### WHAT TO WORK ON
List each power that the passage on UK refugee policy says the Nationality and Borders Bill gives the government.

Overwhelming public support in the UK for Ukrainian refugees fleeing war is in stark contrast to the government’s response. It is limiting the right of people to enter the UK to join family so that elderly parents and siblings are excluded.
For those that do come to the UK, how will they be treated? The Nationality and Borders Bill currently in Parliament gives the government draconian powers to remove citizenship, turn back people at sea and at the border, process asylum claims overseas, criminalise people for not arriving by the (largely non-existent) legal routes and destroy any prospect of family reunion. A Ukrainian woman who neglects to save her passport from the rubble of her bombed home could be imprisoned on arrival as she travelled without documents.
The All African Women’s Group (AAWG), together with Women Against Rape (WAR) and others in Global Women Against Deportations – a coalition based at the Crossroads Women’s Centre in London – has been determinedly opposing the Bill and briefing peers and parliamentarians about its impact of the Bill on rape survivors and mothers in particular.

### AVAILABLE DATA
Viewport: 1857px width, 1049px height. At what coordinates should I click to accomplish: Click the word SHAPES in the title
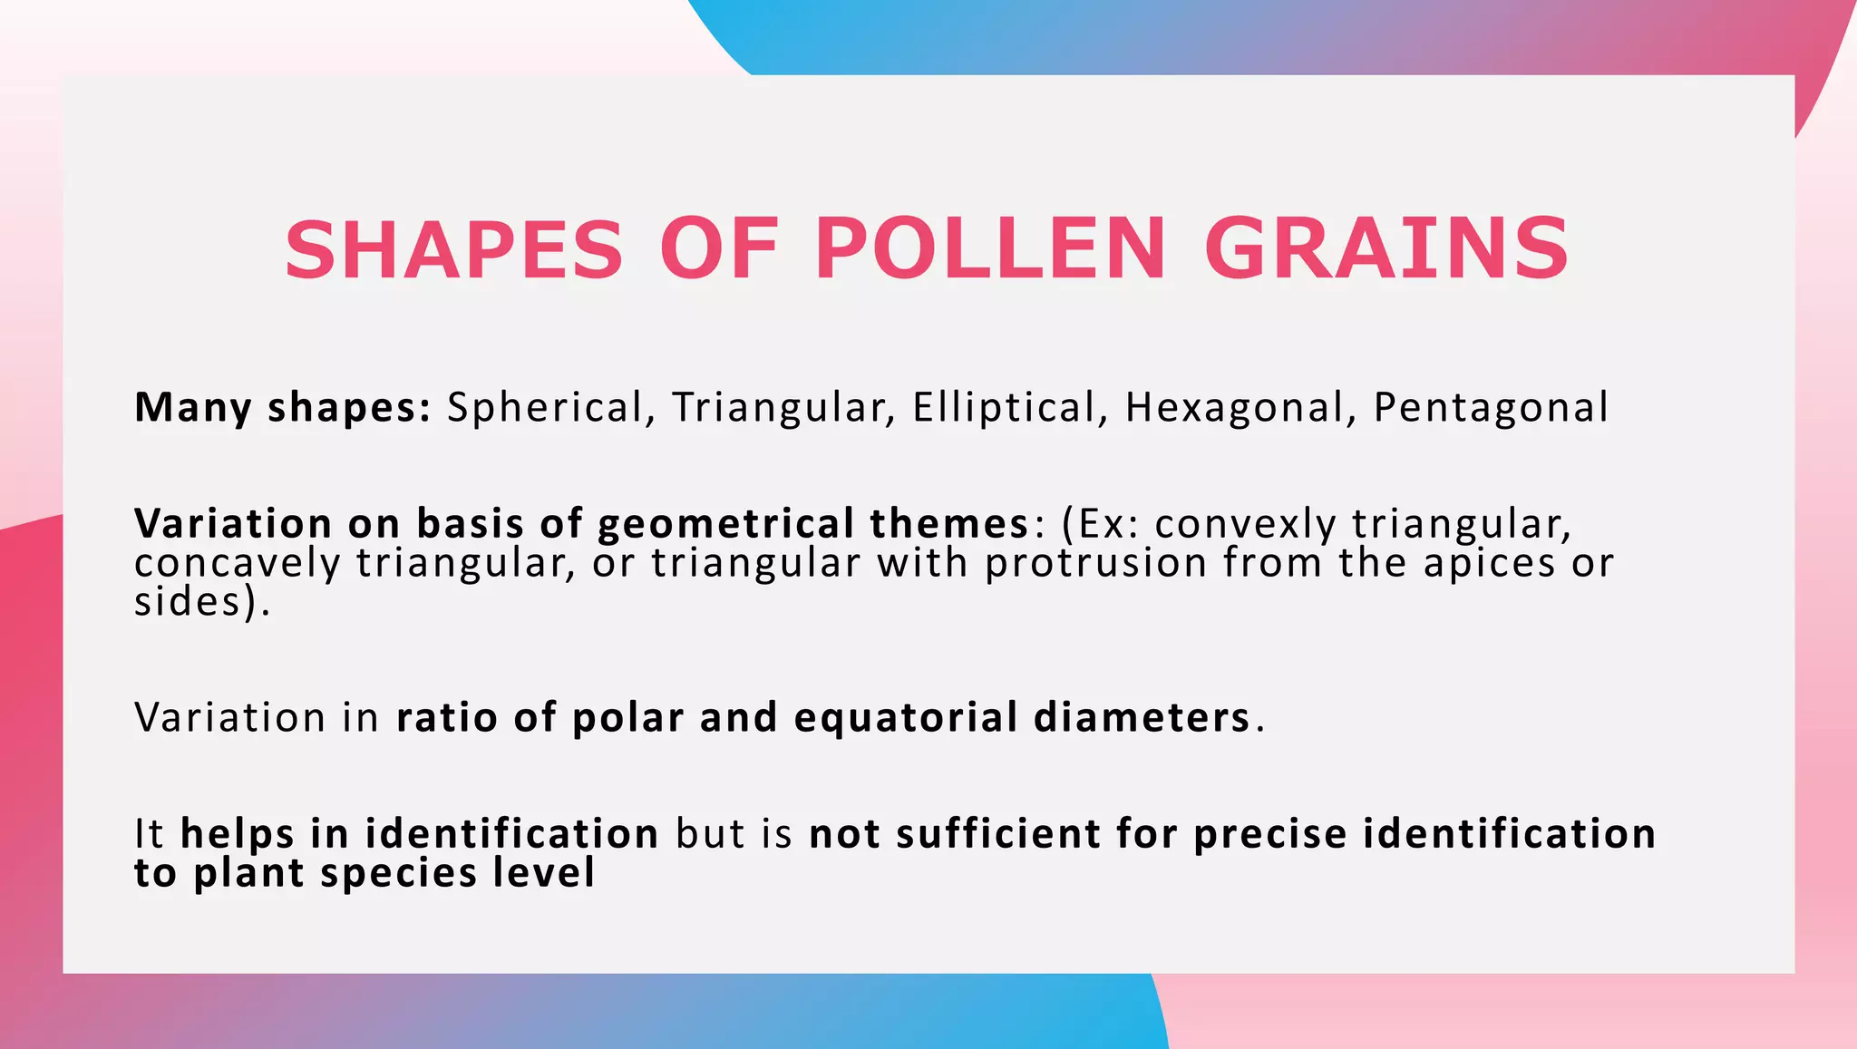click(x=454, y=249)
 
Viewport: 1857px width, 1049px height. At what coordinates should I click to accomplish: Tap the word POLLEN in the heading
click(x=989, y=249)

### SOLUTION FOR THIS PROBLEM
- To remove citizenship
- To turn back people at sea and at the border
- To process asylum claims overseas
- To criminalise people for not arriving by the (largely non-existent) legal routes
- To destroy any prospect of family reunion